Arévalo's populist coalition began to unravel early in his administration. Among the causes were the establishment of diplomatic ties with the Soviet Union on 20 April 1945, the emergence of Communist leadership in the Confederación de Trabajadores de Guatemala (Víctor Manuel Gutíerrez Garbín) and the Partido de Acción Revolucionaria (José Manuel Fortuny), the creation of the Communist-oriented Escuela Claridad (1946), and the passing of a Law on the Expression of Thought (1947) that expanded the definition of sedition to include anything urging "disregard of the laws or authorities."

The final blow to the legitimacy of the Arévalo administration was his connivance with his hand-picked successor, Captain Jacobo Arbenz, in the assassination of Arbenz's conservative presidential rival, Major Francisco Javier Arana, on 18 July 1949. The assassination touched off a military rebellion that was put down by students and workers armed by Defense Minister Arbenz. However, stimulated by the "minute of silence" demonstrations commemorating the assassination, many students and professionals joined the conservative opposition. In all, President Arévalo had to contend with over twenty coup attempts against his government.

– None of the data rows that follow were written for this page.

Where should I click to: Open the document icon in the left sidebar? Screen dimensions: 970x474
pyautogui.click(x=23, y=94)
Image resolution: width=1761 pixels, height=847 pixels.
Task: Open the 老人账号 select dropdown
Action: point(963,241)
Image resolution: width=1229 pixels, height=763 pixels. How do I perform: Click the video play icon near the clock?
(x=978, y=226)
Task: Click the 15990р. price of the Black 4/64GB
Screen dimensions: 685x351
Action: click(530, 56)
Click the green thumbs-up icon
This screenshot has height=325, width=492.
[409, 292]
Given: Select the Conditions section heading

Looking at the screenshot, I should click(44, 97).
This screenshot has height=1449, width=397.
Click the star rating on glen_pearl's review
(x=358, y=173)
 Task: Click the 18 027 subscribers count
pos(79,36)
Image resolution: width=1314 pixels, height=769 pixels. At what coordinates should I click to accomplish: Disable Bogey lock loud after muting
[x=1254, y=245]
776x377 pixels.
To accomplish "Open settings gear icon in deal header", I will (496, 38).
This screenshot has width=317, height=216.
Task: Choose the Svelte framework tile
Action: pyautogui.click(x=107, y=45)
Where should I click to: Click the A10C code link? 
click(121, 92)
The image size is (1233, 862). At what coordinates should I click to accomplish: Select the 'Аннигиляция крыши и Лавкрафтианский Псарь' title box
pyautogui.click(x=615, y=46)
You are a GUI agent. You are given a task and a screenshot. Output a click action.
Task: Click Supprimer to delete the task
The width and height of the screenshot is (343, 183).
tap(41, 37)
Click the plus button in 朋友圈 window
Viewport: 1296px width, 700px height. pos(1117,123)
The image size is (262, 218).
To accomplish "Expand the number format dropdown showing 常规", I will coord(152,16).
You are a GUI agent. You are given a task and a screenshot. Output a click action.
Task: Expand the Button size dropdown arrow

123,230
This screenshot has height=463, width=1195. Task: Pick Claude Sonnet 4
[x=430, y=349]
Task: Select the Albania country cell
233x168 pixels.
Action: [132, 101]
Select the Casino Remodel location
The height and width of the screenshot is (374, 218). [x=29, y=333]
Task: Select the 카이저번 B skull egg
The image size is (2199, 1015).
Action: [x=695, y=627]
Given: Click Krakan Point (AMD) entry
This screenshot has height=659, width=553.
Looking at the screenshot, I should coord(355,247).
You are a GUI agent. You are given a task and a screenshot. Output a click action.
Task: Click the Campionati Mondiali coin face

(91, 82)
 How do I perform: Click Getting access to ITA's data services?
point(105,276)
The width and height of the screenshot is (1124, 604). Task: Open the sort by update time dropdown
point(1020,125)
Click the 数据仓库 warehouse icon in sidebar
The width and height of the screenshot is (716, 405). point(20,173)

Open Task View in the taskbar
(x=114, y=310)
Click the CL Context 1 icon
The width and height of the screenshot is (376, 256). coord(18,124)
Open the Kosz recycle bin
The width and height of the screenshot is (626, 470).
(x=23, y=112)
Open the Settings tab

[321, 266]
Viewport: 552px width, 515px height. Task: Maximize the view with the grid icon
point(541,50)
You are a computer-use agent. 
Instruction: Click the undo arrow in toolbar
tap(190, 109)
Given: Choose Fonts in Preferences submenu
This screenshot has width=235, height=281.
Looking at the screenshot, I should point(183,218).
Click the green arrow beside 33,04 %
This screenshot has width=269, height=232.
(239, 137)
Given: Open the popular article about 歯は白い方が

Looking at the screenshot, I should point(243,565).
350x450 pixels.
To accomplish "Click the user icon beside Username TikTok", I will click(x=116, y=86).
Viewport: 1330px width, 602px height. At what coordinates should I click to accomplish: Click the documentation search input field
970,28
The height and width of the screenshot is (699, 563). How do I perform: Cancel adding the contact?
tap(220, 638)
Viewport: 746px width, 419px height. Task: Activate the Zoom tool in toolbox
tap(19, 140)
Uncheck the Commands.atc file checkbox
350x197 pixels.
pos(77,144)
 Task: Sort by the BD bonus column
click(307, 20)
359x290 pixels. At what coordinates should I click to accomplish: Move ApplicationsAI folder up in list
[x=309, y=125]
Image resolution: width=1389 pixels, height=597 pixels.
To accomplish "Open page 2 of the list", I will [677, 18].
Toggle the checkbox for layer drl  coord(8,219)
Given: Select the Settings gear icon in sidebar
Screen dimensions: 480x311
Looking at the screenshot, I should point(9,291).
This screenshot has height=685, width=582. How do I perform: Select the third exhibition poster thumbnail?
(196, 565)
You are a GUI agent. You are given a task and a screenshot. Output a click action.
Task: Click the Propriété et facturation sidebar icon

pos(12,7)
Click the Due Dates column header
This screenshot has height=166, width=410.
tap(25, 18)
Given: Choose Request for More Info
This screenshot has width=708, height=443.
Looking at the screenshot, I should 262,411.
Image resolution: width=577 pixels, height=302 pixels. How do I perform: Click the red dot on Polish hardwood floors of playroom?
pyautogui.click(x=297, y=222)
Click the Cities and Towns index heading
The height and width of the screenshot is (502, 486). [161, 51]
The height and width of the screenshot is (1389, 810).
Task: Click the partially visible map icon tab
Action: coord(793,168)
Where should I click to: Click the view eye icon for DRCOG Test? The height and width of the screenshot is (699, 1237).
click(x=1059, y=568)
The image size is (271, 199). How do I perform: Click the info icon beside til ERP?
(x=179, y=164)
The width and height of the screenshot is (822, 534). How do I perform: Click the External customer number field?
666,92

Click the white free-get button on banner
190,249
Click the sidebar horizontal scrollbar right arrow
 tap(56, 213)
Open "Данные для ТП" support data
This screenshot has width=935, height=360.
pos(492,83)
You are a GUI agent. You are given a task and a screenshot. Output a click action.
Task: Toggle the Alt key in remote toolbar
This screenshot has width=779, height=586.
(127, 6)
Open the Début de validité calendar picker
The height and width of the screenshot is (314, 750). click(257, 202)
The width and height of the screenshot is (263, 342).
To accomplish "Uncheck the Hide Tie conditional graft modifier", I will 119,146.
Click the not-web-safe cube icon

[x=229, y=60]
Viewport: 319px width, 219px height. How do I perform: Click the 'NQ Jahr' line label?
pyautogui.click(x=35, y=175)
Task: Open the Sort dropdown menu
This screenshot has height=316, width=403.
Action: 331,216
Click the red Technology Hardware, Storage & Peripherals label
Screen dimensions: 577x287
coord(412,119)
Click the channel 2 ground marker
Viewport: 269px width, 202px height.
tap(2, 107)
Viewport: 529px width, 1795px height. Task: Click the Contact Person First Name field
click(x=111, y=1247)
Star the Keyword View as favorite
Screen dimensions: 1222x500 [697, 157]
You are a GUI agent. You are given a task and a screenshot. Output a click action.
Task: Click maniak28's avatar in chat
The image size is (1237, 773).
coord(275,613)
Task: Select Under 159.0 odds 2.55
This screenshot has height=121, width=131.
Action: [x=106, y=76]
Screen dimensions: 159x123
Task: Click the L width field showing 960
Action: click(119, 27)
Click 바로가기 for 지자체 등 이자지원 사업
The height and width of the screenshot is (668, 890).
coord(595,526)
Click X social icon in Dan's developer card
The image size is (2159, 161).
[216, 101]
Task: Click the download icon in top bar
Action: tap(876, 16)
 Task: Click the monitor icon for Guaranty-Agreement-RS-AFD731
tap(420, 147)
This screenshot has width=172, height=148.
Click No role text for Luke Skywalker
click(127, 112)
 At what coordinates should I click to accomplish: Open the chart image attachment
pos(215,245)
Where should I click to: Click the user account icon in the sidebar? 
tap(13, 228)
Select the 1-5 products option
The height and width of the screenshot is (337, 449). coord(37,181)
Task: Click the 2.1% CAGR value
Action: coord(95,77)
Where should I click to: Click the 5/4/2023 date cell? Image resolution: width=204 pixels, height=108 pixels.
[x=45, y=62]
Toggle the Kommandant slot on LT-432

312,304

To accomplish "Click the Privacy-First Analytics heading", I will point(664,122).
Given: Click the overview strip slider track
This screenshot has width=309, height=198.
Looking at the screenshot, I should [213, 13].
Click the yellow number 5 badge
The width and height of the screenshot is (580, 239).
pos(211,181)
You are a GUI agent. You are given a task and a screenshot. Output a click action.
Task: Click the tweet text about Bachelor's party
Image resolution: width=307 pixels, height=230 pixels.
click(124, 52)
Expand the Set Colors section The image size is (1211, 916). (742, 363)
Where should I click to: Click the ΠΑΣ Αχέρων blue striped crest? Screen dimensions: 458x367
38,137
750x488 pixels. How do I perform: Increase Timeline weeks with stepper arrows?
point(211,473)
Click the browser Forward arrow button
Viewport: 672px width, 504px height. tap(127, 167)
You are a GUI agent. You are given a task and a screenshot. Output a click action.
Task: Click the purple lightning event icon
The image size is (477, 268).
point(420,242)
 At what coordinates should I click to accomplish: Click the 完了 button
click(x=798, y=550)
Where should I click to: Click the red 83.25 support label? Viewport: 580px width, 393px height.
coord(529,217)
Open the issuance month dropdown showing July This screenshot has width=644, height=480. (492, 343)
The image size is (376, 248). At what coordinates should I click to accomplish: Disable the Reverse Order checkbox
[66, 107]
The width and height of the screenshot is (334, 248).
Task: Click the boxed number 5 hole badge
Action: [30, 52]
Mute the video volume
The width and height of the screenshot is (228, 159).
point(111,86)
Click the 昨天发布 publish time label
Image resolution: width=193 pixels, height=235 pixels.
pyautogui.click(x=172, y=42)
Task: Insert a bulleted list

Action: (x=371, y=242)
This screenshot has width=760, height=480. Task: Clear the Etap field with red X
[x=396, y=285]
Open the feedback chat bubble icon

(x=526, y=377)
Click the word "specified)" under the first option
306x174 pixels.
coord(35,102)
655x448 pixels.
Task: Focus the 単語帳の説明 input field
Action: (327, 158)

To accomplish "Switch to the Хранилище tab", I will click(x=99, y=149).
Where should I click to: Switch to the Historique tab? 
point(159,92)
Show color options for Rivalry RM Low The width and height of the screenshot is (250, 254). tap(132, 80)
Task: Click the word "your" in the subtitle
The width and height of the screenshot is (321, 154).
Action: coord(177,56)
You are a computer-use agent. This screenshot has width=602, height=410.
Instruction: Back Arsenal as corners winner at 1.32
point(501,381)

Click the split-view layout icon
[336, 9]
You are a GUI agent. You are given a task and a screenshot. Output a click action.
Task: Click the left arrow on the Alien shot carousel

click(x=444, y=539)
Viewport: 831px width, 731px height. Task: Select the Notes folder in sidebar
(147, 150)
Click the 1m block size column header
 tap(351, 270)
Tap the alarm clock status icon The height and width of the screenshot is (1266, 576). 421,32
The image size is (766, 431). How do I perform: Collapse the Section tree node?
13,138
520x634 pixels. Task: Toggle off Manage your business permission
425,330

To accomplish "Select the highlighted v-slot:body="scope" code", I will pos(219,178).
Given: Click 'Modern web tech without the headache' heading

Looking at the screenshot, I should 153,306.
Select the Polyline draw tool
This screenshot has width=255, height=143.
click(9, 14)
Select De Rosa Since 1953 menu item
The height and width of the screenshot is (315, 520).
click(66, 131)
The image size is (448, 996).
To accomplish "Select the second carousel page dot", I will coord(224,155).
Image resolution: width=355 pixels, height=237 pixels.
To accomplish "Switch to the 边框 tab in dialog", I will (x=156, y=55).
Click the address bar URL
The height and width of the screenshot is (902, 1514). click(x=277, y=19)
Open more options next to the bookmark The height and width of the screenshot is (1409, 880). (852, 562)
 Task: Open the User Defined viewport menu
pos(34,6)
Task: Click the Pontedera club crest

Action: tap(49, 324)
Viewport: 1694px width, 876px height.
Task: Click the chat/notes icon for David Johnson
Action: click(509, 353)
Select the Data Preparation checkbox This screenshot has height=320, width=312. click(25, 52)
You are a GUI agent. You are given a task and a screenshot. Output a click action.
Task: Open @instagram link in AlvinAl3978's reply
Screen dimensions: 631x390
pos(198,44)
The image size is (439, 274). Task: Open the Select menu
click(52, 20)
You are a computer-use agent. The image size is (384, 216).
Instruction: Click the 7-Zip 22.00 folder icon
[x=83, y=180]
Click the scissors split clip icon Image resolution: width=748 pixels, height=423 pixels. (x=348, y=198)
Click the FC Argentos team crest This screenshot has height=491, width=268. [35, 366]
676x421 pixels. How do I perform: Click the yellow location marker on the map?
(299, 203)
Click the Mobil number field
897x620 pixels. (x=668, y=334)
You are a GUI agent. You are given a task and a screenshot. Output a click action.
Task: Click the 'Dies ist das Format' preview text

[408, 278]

Although he left Guatemala at the end of his presidency and Arbenz was overthrown in 1954, arevalismo remained an important current in Guatemalan politics and was greatly feared by the supporters of the counterrevolution of 1954. His 1962 announcement (from Mexico) that he would once again run for the presidency in 1963 precipitated the demand that a "preventive coup" be launched by the army. On 29 March he secretly crossed the Mexican border, precipitating the overthrow of the Ydígoras Fuentes government. The military government that followed canceled the elections, thereby ending his bid for the presidency. He returned to Guatemala City in the 1980s, where he lived until his death.

See alsoGuatemala, Political Parties: Revolutionary Action Party (PAR) .

BIBLIOGRAPHY

Juan José Arévalo, The Shark and the Sardines (1961), Anti-Kommunism in Latin America: An X-Ray of a Process Leading to a New Colonialism (1963), and Escritos Políticos y Discursos (1953).

Archer Bush, Organized Labor in Guatemala, 1944–1949 (1950).

Piero Gleijes, Shattered Hope: The Guatemalan Revolution and the United States (1991).

Stephen Schlesinger and Stephen Kinzer, Bitter Fruit: The Untold Story of the American Coup in Guatemala (1982, 1983).

Ronald M. Schneider, Communism in Guatemala, 1944–1954 (1958).

Leo A. Suslow, Aspects of Social Reforms in Guatemala, 1944–1949: Problems of Planned Social Change in an Underdeveloped Country (1950).

Additional Bibliography

Juárez-Paz, Rigoberto. El pensamiento de Juan José Arévalo, Héctor-Neri Castañeda y otros escritos. Guatemala: [n.d.], 1996.

LeBaron, Alan. "Impaired Democracy in Guatemala: 1944–1951." Ph.D. diss., University of Florida, 1988.